| The problem |
In the passage below on hiring an engineering leader, reproduce verbatim the portion from "Don’t hire someone" to "for the outcome.".

Ask about a time engineering and business were misaligned. You’re looking for someone who can hold both sides accountable — who doesn’t just become an advocate for engineering to business, or a translator who defends business to engineering, but who can create actual alignment. This is harder than it sounds and most candidates haven’t done it well.

The Traps

Don’t promote the best senior engineer. I’ve watched this go badly more times than I can count. Great engineers who haven’t explicitly managed people before often lack the emotional toolkit for the role. More importantly, you’ll take your best technical contributor offline for 6-12 months while they figure out management — and if it doesn’t work, you lose both the manager and often the engineer.

Don’t hire someone who needs to be the smartest technical person in the room. Your senior engineers will test this. If your VP needs to prove technical credibility by winning arguments, you’ll have a culture problem fast. The best VPs I’ve seen are genuinely comfortable saying “I don’t know — what do you think?” to senior engineers and then holding them accountable for the outcome.

Don’t skip the reference calls. Call references that weren’t provided. Call people who reported to the candidate, not just their former managers. Ask “what would the people who worked for them say about them?” — not “would you recommend them?” The latter is almost always yes. The former tells you something real.

| Data section |
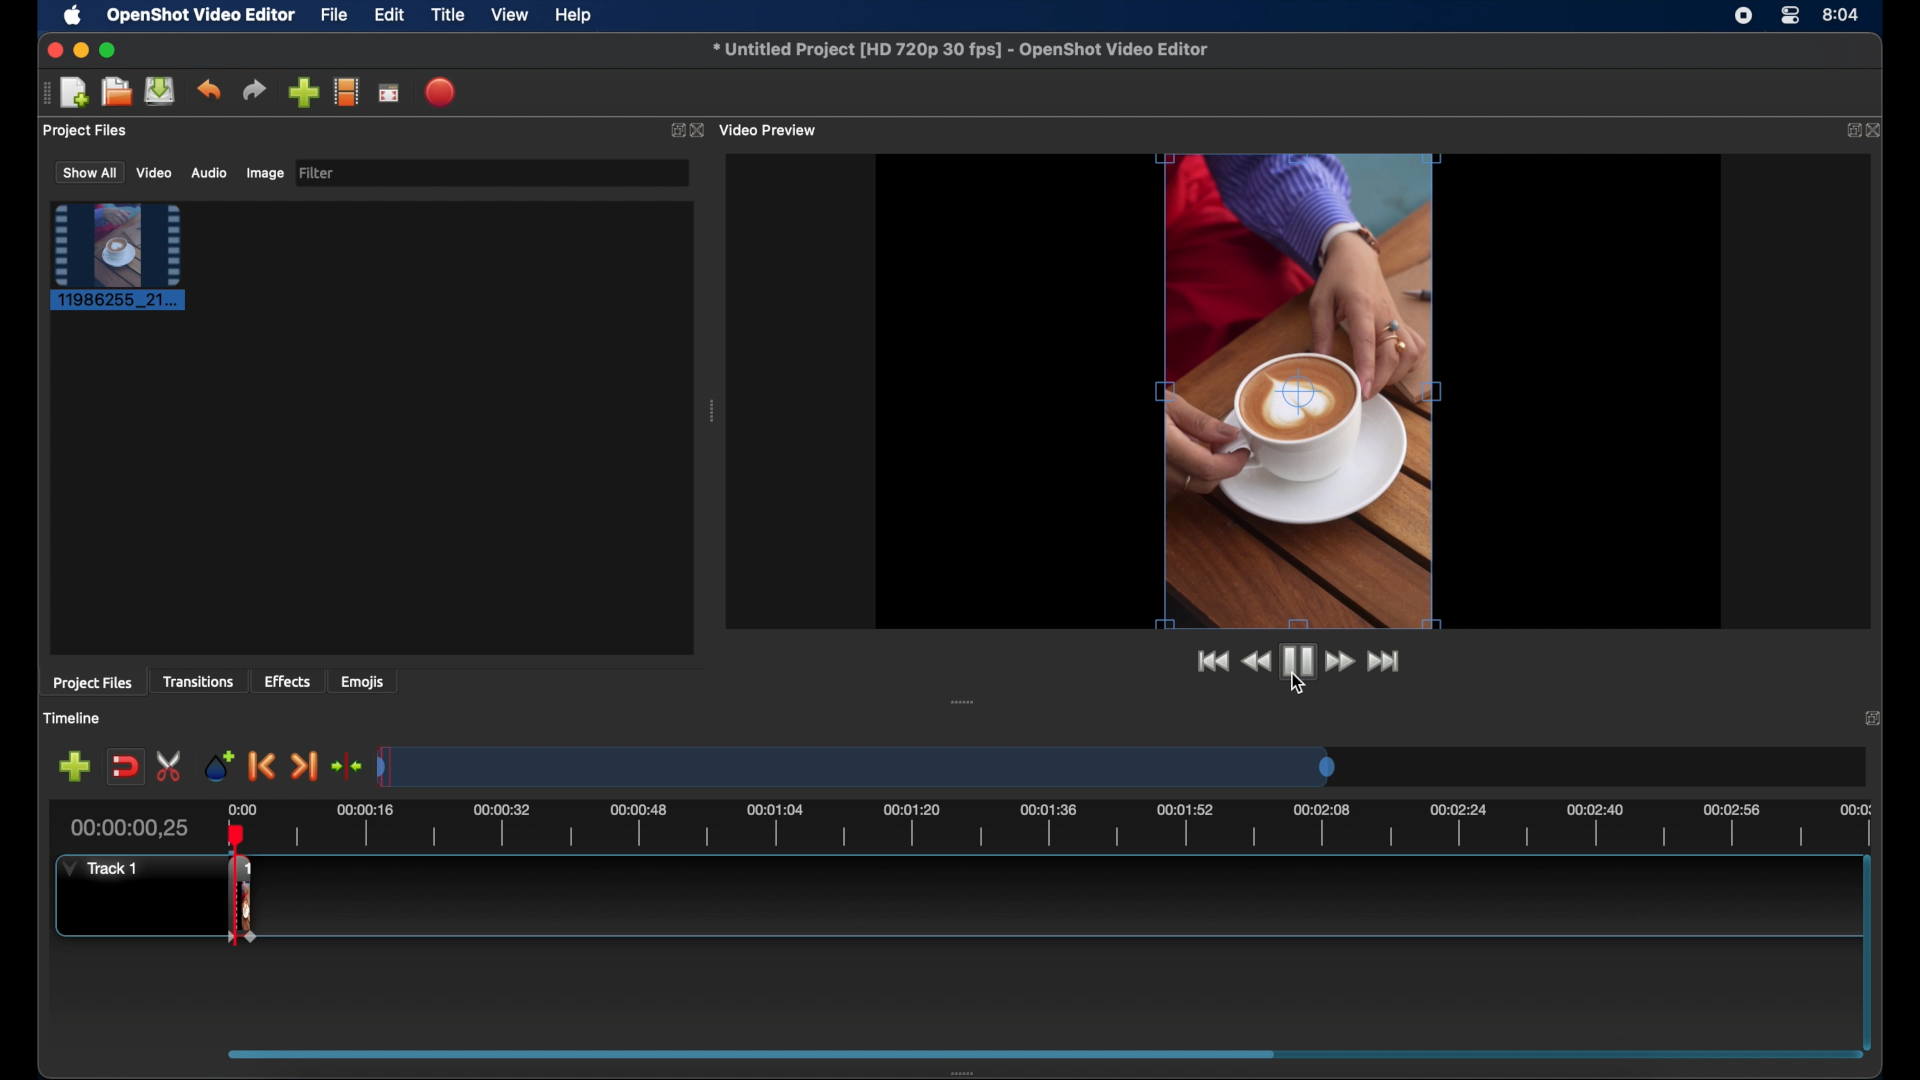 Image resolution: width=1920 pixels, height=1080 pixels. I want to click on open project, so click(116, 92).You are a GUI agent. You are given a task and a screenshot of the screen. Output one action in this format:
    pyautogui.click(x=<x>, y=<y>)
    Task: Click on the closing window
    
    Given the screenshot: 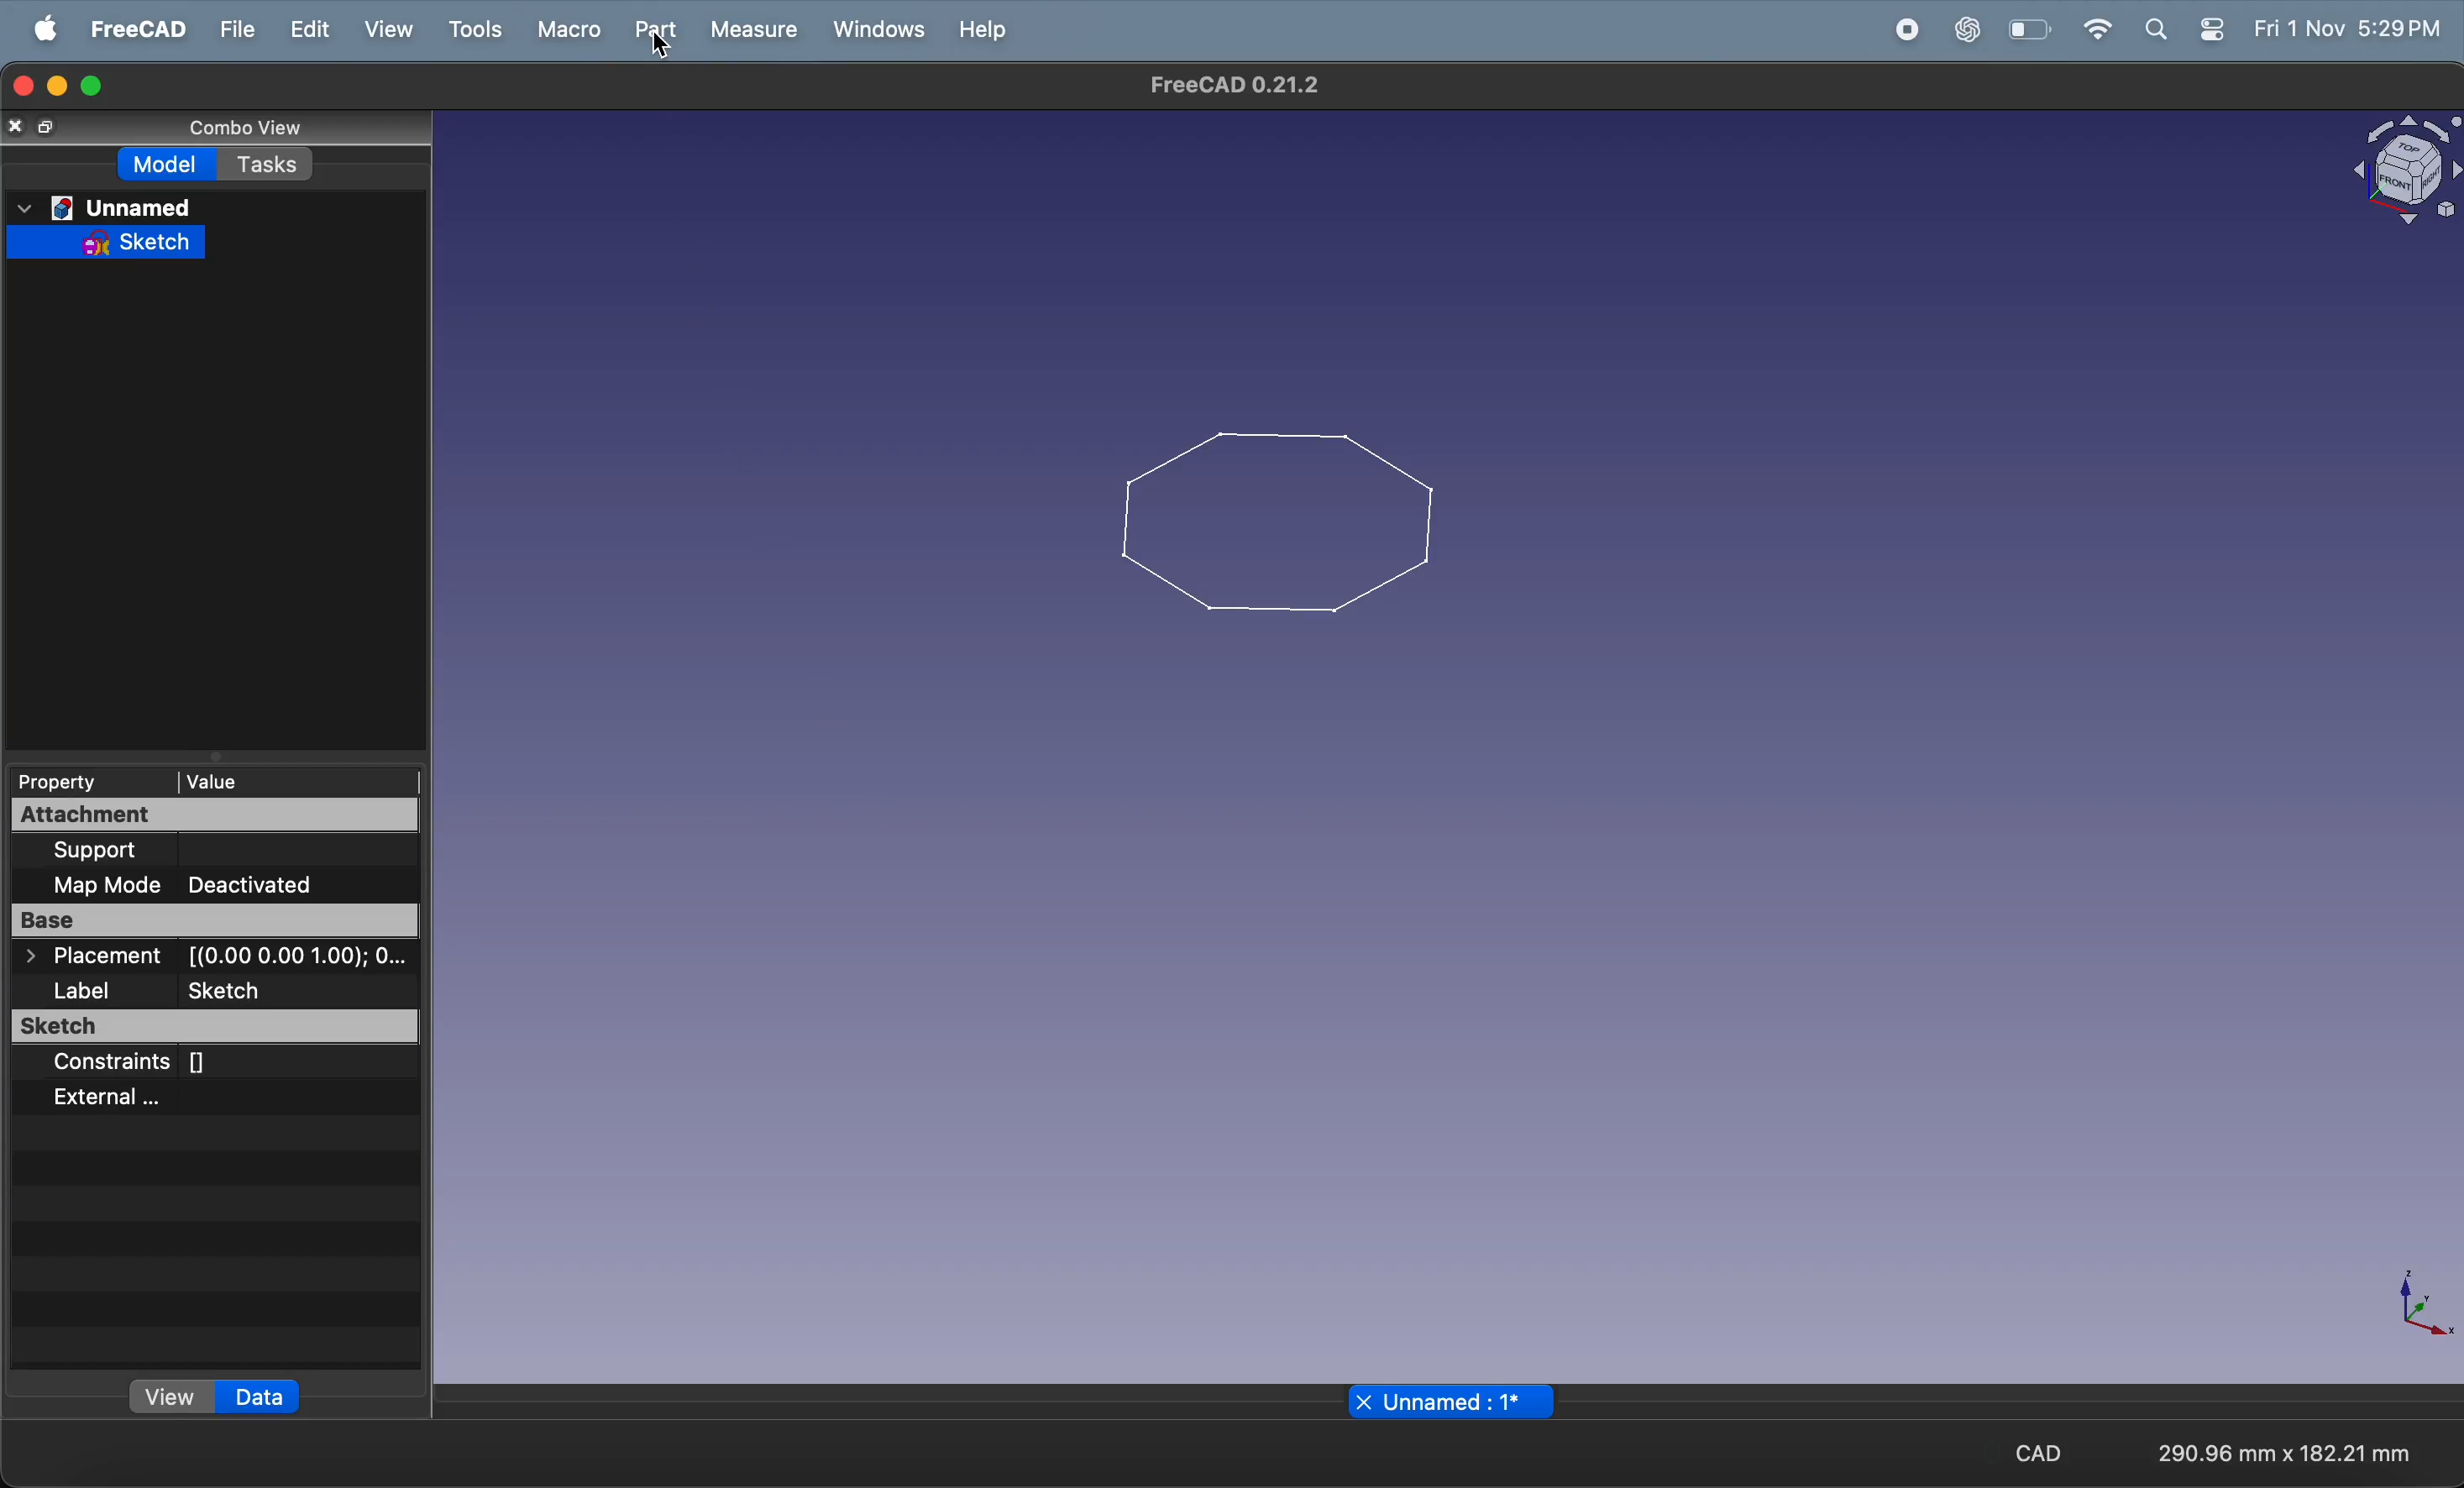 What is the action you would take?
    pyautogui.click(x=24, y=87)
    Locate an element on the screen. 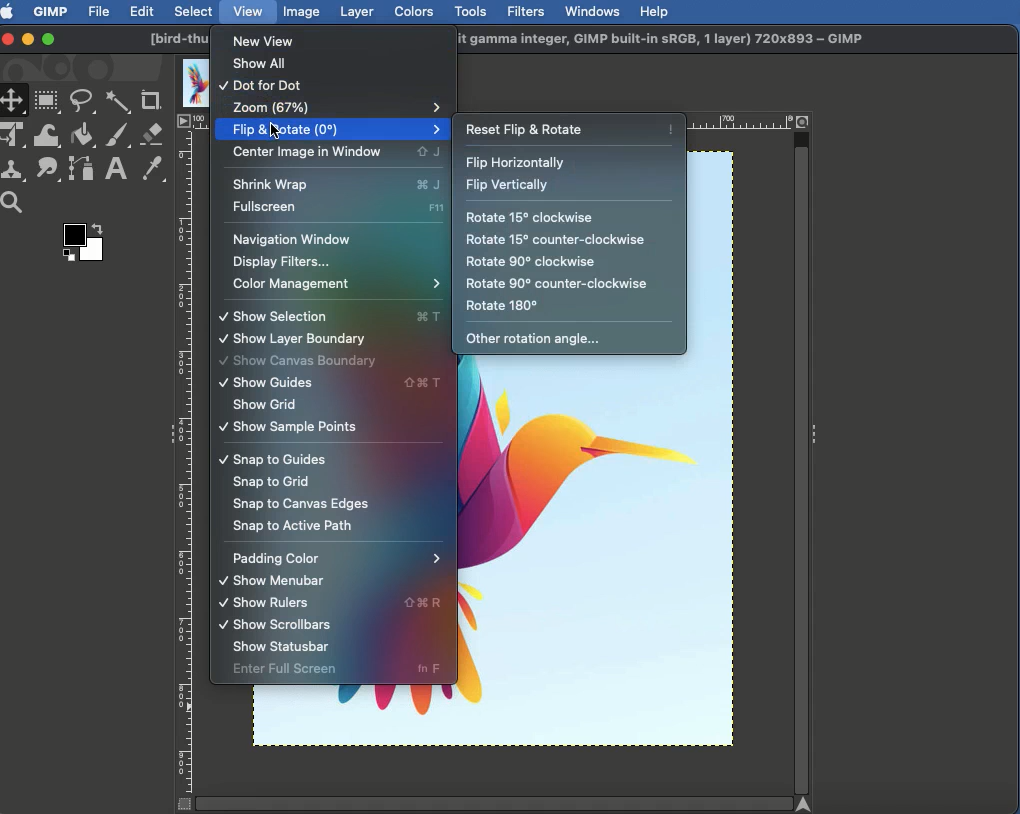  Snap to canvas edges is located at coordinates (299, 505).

| Written reply |
Don’t hire someone who needs to be the smartest technical person in the room. Your senior engineers will test this. If your VP needs to prove technical credibility by winning arguments, you’ll have a culture problem fast. The best VPs I’ve seen are genuinely comfortable saying “I don’t know — what do you think?” to senior engineers and then holding them accountable for the outcome.